This is a historic moment for the HIV community. The availability of effective treatment and preventive care mean that significant reductions in new HIV transmission can be achieved. Recognizing this moment, many cities and states and the federal government have formally declared their goals for ending the HIV epidemic. The City of San Francisco, California, and New York State, early actors in this effort, are seeing significant reductions in new diagnoses. However, according to the most recent comparison, HIV was still the sixth highest cause of death for people aged 25 to 44 years (http://bit.ly/2XmZvSm), demonstrating the level of effort needed to reduce the effect of HIV on our communities.
The availability of effective treatment means that nearly all people living with HIV have the potential to live into old age.1 Death at a younger age thus indicates a system failure: failure of the medical care system to help someone living with HIV to effectively access care, or failure of larger social systems and communities to help a friend or family member to effectively access care. By removing financial barriers, the Ryan White Care Act has supported access to care, so that disparities in engagement in care and viral suppression continue to be meaningful but small (in 2016, disparities between African Americans and Whites hovered around 10%).2 By contrast, large disparities in death rates still exist (in 2016, African Americans were almost seven times more likely to die from HIV than were Whites).3
The South in general bears a disproportionate burden of HIV-related mortality; both AIDS diagnosis and death rates are higher in the South than in other regions of the country. Deaths of people with HIV residing in the South comprise more than half of deaths from HIV in the United States (53% in 2016), whereas only 44% of people living with HIV reside in the South.3 Death rates have declined since 2007 in the South, but the rate of decline is smaller than that observed in other regions, signaling that there are barriers to effective HIV care in the South. Because death rates should decrease for those receiving effective care, analysis of death rates by population characteristics will point us to needed improvements in care access.

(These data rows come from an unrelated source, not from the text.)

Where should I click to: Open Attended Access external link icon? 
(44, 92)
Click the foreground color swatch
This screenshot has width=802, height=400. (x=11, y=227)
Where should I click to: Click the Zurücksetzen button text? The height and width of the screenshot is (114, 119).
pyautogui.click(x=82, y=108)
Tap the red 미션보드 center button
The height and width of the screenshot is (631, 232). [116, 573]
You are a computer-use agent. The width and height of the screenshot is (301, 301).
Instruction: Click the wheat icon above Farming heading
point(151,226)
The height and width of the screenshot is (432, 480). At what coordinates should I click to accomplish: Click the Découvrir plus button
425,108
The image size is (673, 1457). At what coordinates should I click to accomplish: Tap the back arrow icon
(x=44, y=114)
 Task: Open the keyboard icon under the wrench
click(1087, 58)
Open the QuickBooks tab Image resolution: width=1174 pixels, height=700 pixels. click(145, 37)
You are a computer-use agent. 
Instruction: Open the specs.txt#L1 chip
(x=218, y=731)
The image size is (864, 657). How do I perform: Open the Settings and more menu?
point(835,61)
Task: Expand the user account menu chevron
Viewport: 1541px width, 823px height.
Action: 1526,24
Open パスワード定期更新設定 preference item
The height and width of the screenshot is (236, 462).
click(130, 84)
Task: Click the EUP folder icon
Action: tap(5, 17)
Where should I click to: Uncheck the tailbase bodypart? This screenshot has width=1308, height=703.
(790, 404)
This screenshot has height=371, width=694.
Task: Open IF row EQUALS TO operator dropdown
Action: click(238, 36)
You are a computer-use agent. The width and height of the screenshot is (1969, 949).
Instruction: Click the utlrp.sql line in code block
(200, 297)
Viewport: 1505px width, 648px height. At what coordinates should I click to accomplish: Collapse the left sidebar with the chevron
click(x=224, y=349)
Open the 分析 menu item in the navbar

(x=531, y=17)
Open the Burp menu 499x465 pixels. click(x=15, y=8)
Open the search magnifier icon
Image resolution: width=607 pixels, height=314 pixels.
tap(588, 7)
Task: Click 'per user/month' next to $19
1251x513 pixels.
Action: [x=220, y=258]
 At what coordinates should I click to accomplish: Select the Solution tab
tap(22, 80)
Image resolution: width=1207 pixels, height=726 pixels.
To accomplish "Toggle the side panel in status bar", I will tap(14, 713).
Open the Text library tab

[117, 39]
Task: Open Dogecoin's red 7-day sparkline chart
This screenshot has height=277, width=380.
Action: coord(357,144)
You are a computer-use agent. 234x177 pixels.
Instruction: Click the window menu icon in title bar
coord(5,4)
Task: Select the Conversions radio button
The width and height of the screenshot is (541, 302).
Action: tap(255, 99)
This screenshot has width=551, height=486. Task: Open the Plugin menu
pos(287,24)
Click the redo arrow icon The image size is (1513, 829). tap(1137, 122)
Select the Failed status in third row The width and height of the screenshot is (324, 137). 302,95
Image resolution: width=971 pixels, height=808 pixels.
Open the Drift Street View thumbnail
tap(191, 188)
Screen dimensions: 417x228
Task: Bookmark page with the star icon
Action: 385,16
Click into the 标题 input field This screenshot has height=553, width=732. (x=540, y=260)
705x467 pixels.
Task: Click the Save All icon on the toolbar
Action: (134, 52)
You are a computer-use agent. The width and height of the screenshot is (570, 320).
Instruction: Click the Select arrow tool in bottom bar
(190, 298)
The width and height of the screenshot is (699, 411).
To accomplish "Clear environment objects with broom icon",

Using surveillance data from Tennessee from 1996 to 2016 and accounting for year of diagnosis and age at diagnosis, Rebeiro et al. (p. 1266) identified higher rates of progression to AIDS and death among people with heterosexual sexual relations or injecting drug use identified as the most likely route of HIV infection. They also identified higher rates of AIDS and death among men and African Americans. By contrast to new diagnosis rates, which are much higher among young men who have sex with men (MSM) of color, outcomes of AIDS and death were less common for MSM; this is a tribute to community support for people living with HIV. In North Carolina, as in Tennessee, viral suppression is lower for people reporting heterosexual sexual relations and injecting drug use exposure than for MSM.4 Although both this analysis and national data demonstrate decreasing disparities in death rates, this finding directs our efforts at reducing the stigma of an HIV diagnosis and increasing community support for heterosexuals living with HIV as well as for MSM.
It is clear that the intersection of HIV infection and injecting drug use results in a heavy burden on people experiencing both. However, in North Carolina, our experience of controlling an outbreak of HIV in a rural community of people injecting drugs shows us that, with effective community support, sustained viral suppression can be achieved in this group.5 Indeed, effective HIV prevention efforts in New York City have resulted in low incidence of HIV among people who inject drugs and a goal of eliminating injecting-related transmission of HIV.6 These rural and urban successes are useful counterexamples to the Scott County, Indiana, HIV outbreak and remind us that it is possible to support, and plan for, good health among people who inject drugs.
In 2016, all-cause mortality among people diagnosed with AIDS was 46% higher than the rate of death from HIV itself (www.cdc.gov/hiv/pdf/library/slidesets/cdc-hiv-mortality-2016.pdf).This analysis (and Centers for Disease Control and Prevention surveillance reports) use all-cause mortality among people living with HIV to calculate death rates. Although this measure avoids issues with identifying death from HIV, it is affected by factors other than untreated HIV infection and by factors that will affect both HIV and other mortality, such as poverty and structural racism.7 If access to treatment improves and more people living with HIV die from non-HIV causes, such as cancer, use of all-cause mortality will begin to obscure HIV-specific outcomes. To avoid this, it may be appropriate to restrict future assessments to consider only death from HIV.
New diagnosis rates, linkage to care, and viral suppression are key measures for HIV End the Epidemic efforts. This analysis points to other measures, progression to AIDS and death, which are also key to understanding system failures and making needed changes. Higher rates of AIDS and death highlight the greater stigma and lower funding available for HIV care that characterize the South. These measures are important indicators and should remain at the top of our list for assessing efforts to end HIV in the United States.
ACKNOWLEDGMENTS
I am grateful for the thoughtful comments of Anna Cope, Jacquelyn Clymore, and Evelyn Foust, whose intelligence and care for people living with HIV is evident in everything they do.
CONFLICTS OF INTEREST
The author has no conflicts of interest to declare.